This is the second in a series of articles on issues surrounding the Taxation of Settlements and Verdicts. This article addresses the amounts that can be excluded from gross income.
Amounts Excluded. Internal Revenue Code Section 104(a)(2) excludes from gross income compensatory damages:
Amounts Must be Received on Account of Physical Injury. Even if damages are paid as a result of tort or tort-type actions, they must also be received on account of physical personal injuries or sickness to be excluded from a recipient’s gross income.
Damages that Flow from Physical Injury. If a claim has its origin in a physical personal injury or sickness, then all compensatory damages that flow from that injury or sickness are payments received on account of physical personal injury or sickness.
Damages that Flow from Emotional Distress. IRC Section 104(a) specifically excludes emotional distress from the definition of physical injury or physical sickness, except where damages are paid for medical care attributable to such distress. This effectively eliminates the exclusion of payments arising out of claims for discrimination, breach of a fiduciary duty, malicious prosecution, defamation, wrongful discharge, intentional or negligent infliction of emotional distress.

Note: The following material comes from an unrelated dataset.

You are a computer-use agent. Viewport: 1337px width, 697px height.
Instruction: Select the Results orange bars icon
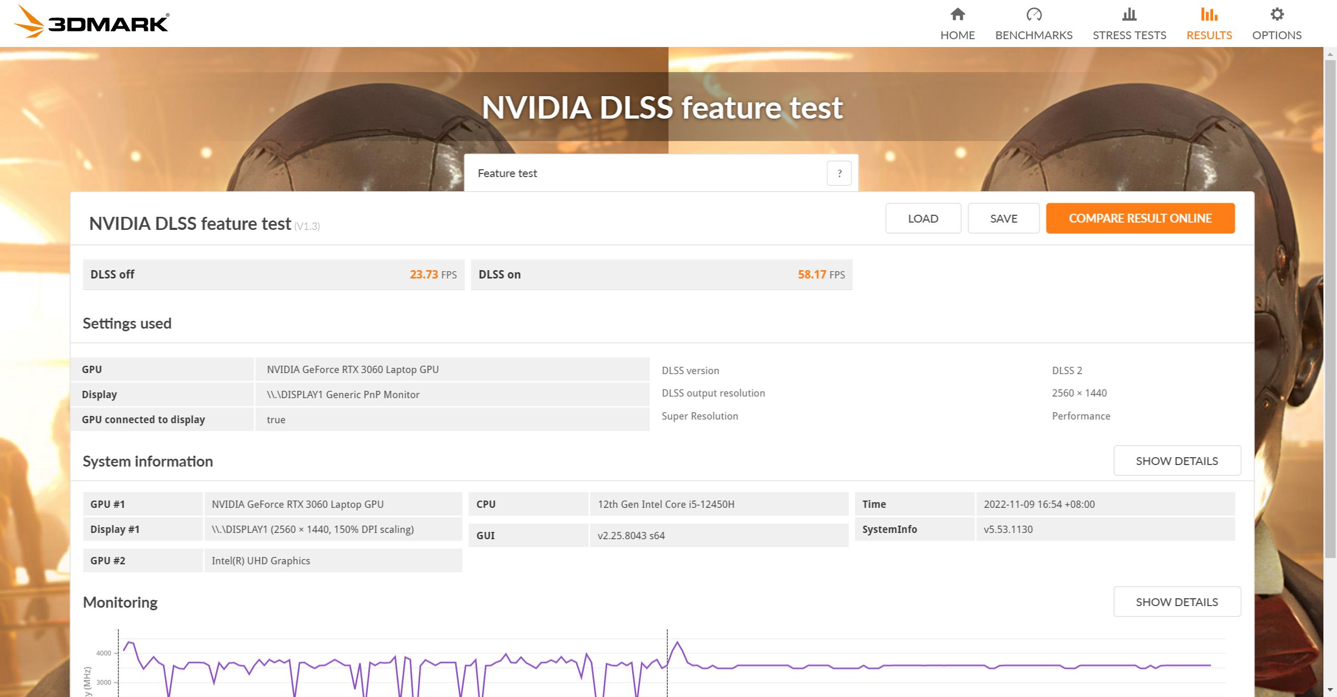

Physical Injuries that Flow from Emotional Distress. Damages for physical illnesses arising from emotional distress (e.g., insomnia, headaches, stomach disorders) are generally not excludable because they are considered mere symptoms of the underlying distress. The emotional distress resulting from the tort is not treated as a physical personal injury or sickness.
Emotional Distress Flowing from Physical Injury. Damages for emotional distress resulting from a physical injury are excluded from gross income. See Letter Ruling 200041022 distinguishing damages relating to physical injury from damages without physical injury.